Information:
Segment Open
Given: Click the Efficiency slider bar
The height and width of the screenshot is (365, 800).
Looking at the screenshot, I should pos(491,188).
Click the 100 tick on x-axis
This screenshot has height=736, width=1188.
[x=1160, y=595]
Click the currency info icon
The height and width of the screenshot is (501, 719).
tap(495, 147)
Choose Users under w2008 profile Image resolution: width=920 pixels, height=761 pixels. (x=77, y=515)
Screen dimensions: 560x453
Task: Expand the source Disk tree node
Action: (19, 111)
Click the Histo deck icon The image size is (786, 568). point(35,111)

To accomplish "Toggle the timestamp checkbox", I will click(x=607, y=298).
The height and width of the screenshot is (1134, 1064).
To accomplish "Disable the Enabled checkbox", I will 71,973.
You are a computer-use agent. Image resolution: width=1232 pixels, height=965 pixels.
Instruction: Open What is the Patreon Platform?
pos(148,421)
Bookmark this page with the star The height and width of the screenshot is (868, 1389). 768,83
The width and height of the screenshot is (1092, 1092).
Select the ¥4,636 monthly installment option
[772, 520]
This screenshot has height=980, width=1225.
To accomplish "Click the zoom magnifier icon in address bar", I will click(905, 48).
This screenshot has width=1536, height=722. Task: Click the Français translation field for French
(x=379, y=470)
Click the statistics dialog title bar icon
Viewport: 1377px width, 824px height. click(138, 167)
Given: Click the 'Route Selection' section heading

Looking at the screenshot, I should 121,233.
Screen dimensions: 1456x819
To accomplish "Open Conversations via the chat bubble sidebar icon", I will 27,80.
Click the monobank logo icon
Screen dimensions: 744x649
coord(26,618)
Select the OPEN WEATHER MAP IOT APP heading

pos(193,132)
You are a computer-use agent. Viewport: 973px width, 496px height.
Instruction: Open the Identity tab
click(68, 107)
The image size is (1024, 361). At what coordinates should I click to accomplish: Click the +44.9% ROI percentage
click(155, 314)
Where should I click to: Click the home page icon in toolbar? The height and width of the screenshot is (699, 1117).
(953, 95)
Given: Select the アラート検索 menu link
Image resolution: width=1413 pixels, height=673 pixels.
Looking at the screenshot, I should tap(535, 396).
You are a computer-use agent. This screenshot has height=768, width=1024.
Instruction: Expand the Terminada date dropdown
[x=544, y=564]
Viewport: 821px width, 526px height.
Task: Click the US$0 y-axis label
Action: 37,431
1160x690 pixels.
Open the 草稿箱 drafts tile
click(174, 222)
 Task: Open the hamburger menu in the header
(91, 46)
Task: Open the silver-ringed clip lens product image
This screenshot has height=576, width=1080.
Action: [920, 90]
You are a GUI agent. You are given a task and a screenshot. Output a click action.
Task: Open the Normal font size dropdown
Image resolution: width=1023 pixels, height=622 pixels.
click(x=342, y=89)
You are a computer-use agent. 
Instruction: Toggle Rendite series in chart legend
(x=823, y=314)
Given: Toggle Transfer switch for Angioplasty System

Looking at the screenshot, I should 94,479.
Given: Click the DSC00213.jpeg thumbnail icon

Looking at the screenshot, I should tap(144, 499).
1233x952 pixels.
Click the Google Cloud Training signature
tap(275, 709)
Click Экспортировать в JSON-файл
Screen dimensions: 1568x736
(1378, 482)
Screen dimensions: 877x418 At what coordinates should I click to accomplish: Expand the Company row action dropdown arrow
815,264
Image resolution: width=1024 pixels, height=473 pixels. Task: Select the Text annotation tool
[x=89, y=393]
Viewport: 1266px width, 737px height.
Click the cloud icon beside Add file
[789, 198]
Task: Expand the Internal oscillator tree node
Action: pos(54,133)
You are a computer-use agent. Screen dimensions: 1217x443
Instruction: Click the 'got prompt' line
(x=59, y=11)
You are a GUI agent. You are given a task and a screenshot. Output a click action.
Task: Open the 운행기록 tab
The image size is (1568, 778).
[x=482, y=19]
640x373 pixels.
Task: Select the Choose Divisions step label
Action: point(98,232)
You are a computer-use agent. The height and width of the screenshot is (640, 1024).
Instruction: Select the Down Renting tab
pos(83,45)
Segment Closed
Please copy out each line of the material that holds the string "computer".

Solution to the problem:
You are a computer-use agent. Image resolution: width=1232 pixels, height=965 pixels.
You are a computer-use agent. Viewport: 973px width, 496px height.
You are a computer-use agent. This screenshot has height=768, width=1024.
You are a computer-use agent. 
You are a computer-use agent. Screen dimensions: 1217x443
You are a computer-use agent. The height and width of the screenshot is (640, 1024).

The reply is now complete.